Elderly? Are You Kidding?




I don't know about you, but there is more to this COVID-19 plague than the risk of getting ill. It's about being vaccinated and into which group you fall. The CDC guidelines (which many states are NOT following) suggest the following order:


* Healthcare personnel and residents of long-term care facilities should be offered the first * Long-term Care Facility Residents * Frontline essential workers such as firefighters, police officers, corrections officers, food and agricultural workers, United States Postal Service workers, manufacturing workers, grocery store workers, public transit workers, and those who work in the educational sector (teachers, support staff, and daycare workers.)

* People aged 75 years and older commonly referred to as the "elderly."


Since when are those of us 75+ lumped together and considered elderly? When I think of the word elderly, I'm thinkin' ancient, over the hill, doddering, shuffleboard, Miami Beach, leather skin . . . Okay, okay, I'm getting a bit ahead of myself, but I'm upset. I mean, I get it that the situation with Covid-19 is dire. And I know that almost 8 out of 10 Covid deaths have been in adults 65 and over. But do they have to keep using the word elderly?


It's like a slap in the face, a punch in the gut. It's a constant reminder of our mortality and how little time we have left on this Earth plane. (Do I believe in life after death? Reincarnation? That's a subject for another day.) I don't hear younger folks raising a ruckus when their parents or grandparents are classified as elderly. They let the classification slide because, in their minds, they don't see us as old farts or, heaven help us, they do. (When I asked my forty-seven-year-old son what he thought of the word, he replied "Old." He didn't have an emotional reaction one way or the other. I wanted to give him a slap upside the head.)


A week ago, fifteen 74-and 75-year-old female friends from the University of Michigan zoomed for about an hour. Most of the talk revolved around politics with a rousing round of applause for the two women who live in Atlanta and who were involved in the campaigns of the two newly-elected Democratic senators from Georgia.


At one point, I asked how everyone felt about being classified as elderly. There were groans all around. No one was happy about the box we'd been put in. But, contrary to negative, sweeping generalizations, everyone was healthy. Vibrant. Engaged. Optimistic, even in the face of the Pandemic, domestic terrorism, social and racial inequality--the list goes on. And, I might add, almost every woman looked years younger than their chronological age.


I found a fascinating Pew Center Research report (2009) that asked a variety of questions, the most basic of which was: When does old age begin? Survey respondents ages 18 to 29 believed that people become old at age 60! Middle-aged respondents put the threshold closer to 70, and respondents ages 65 and above say that the average person does not become old until turning 74. That would have been encouraging news last year but now that I've crossed over the you're-almost-finished line, I object.


Apparently, I'm not alone in feeling younger than my age. The Pew report found that

60% of folks 50+ say they feel younger than their age, compared with 32% who say they feel exactly their age and just 3% who say they feel older than their age.

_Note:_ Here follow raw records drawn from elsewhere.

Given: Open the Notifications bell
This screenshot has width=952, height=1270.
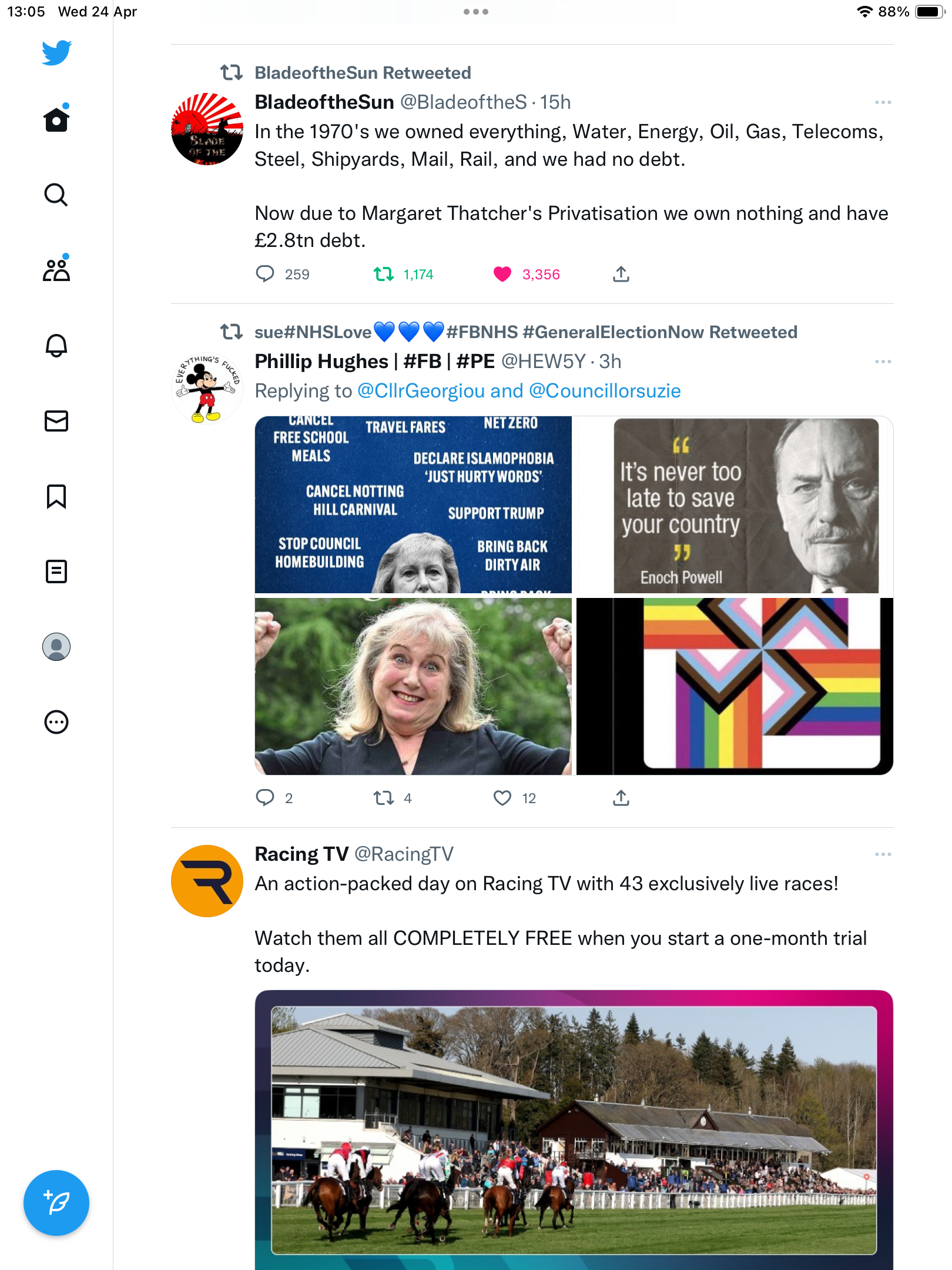Looking at the screenshot, I should pyautogui.click(x=56, y=345).
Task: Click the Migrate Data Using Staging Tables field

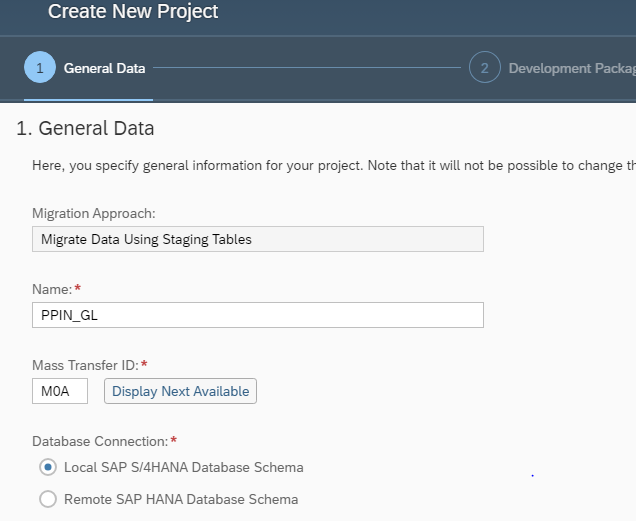Action: 257,239
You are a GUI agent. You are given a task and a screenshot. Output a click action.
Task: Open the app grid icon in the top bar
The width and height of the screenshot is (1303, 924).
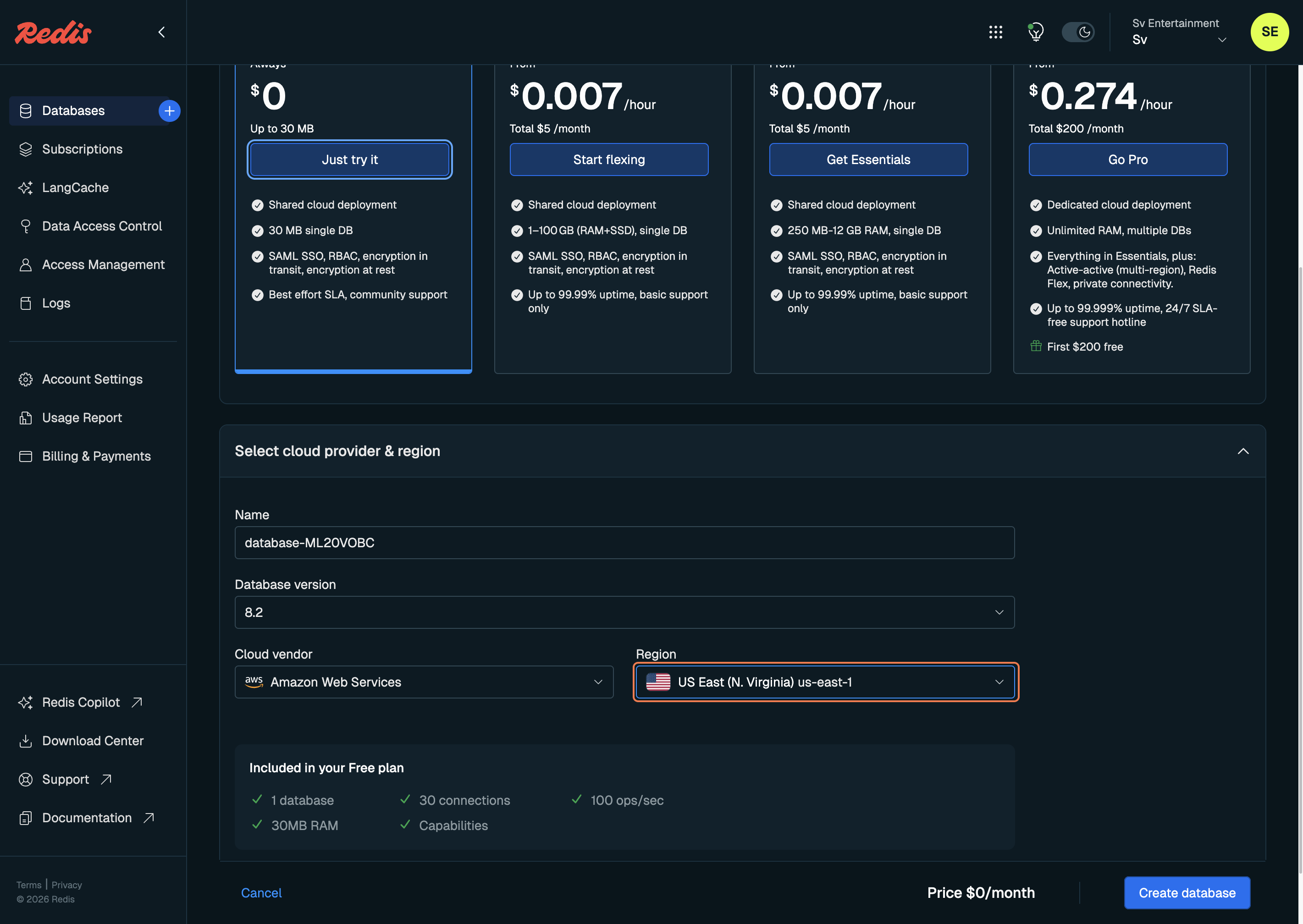996,32
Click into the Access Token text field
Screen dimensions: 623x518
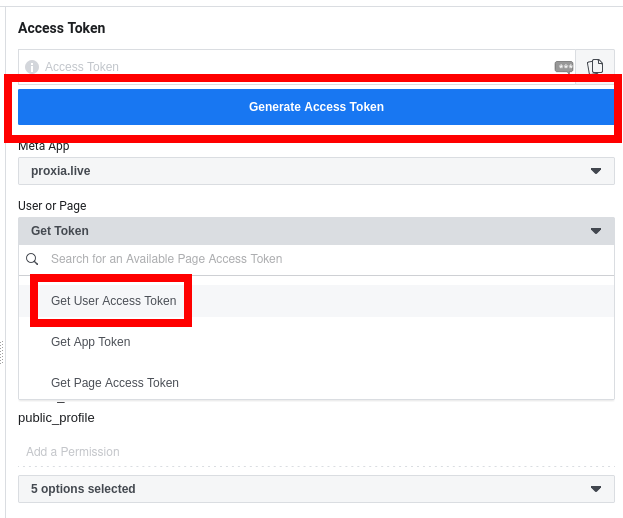click(x=290, y=67)
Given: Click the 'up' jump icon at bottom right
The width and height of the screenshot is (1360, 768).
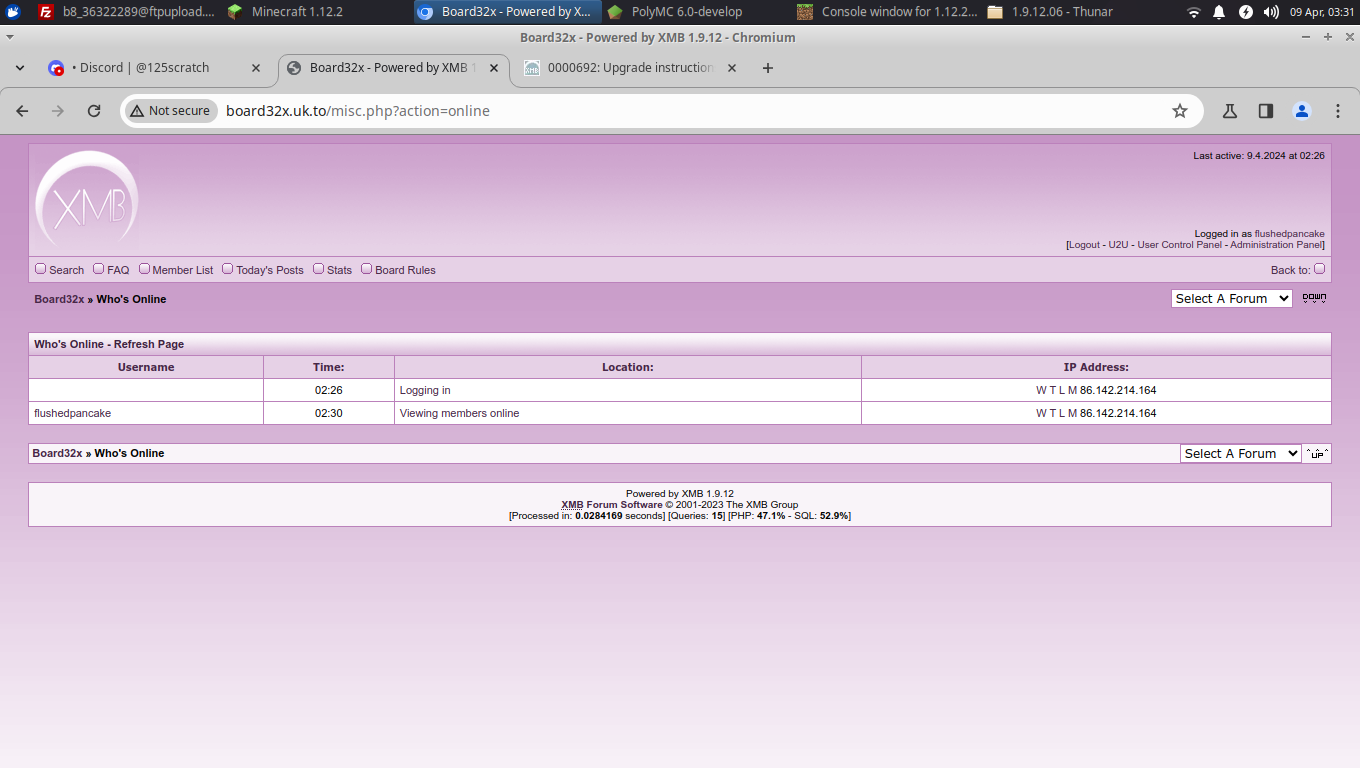Looking at the screenshot, I should pos(1317,453).
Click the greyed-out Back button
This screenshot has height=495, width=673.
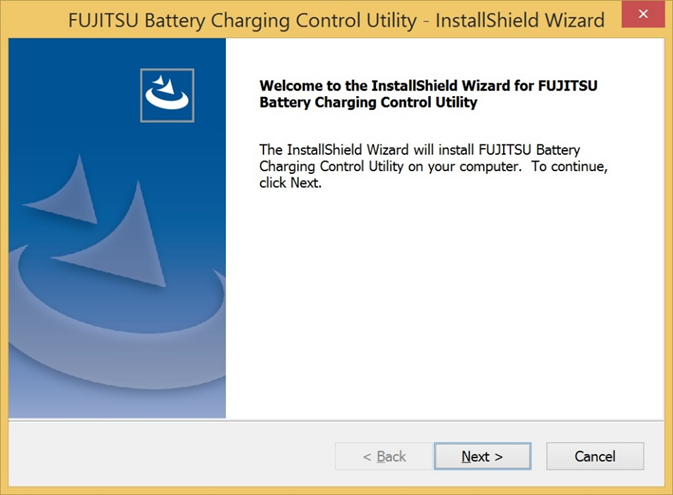pos(384,456)
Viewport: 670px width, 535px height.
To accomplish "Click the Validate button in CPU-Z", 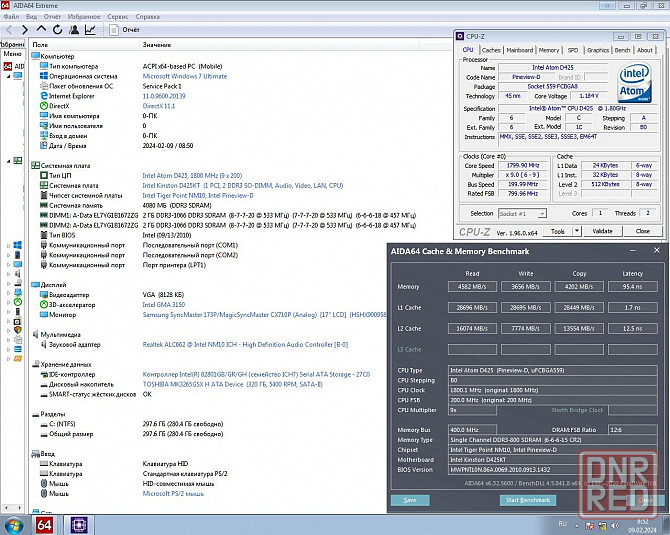I will point(604,231).
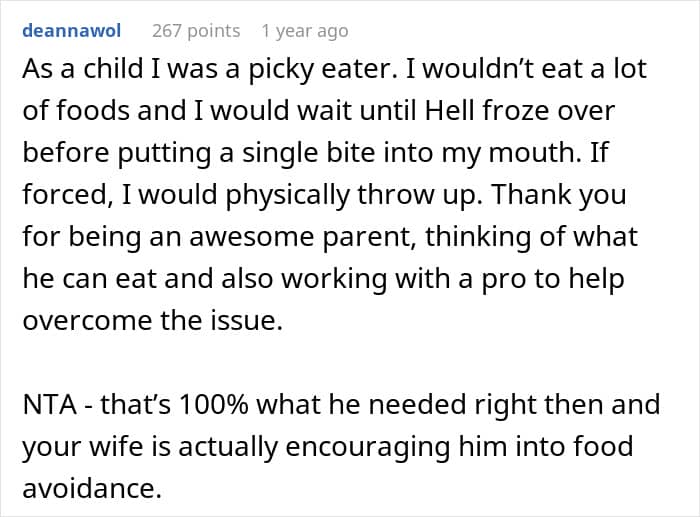Click the '100%' text in the comment

[213, 404]
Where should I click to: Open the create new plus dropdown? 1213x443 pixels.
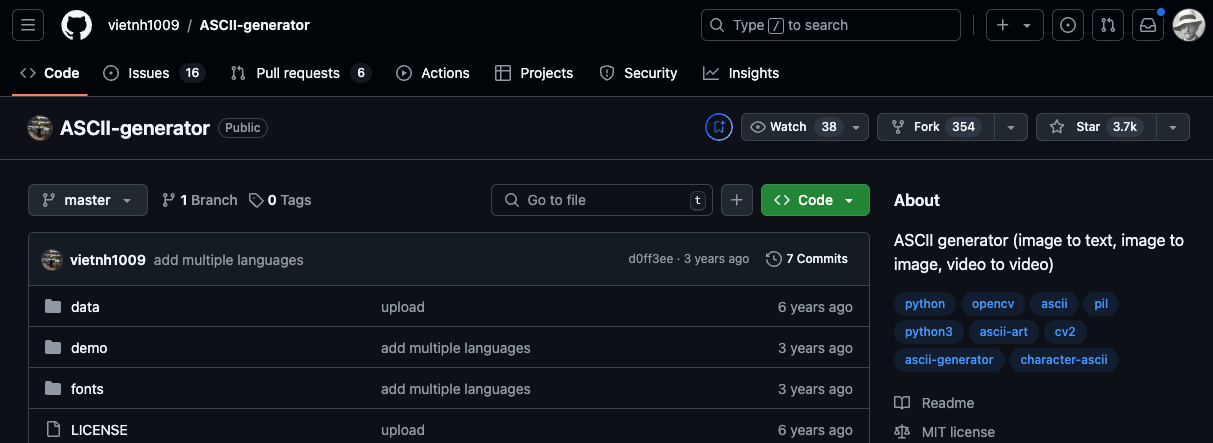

In sync with this upbeat way of counting their age, the report found that nearly half (45%) of older adults (Doesn't that sound better? Older adults.) say their life has turned out better than they expected, while just 5% say it has turned out worse.


I'm still mulling over those results when it comes to my own life. But one thing I can say with absolute certainty: I am not elderly. I'm a senior. An older adult. A wise woman. A crone in training.


I suppose the one upside of being classified as elderly is that I'll get my Corona-19 vaccination before all those younger whippersnappers.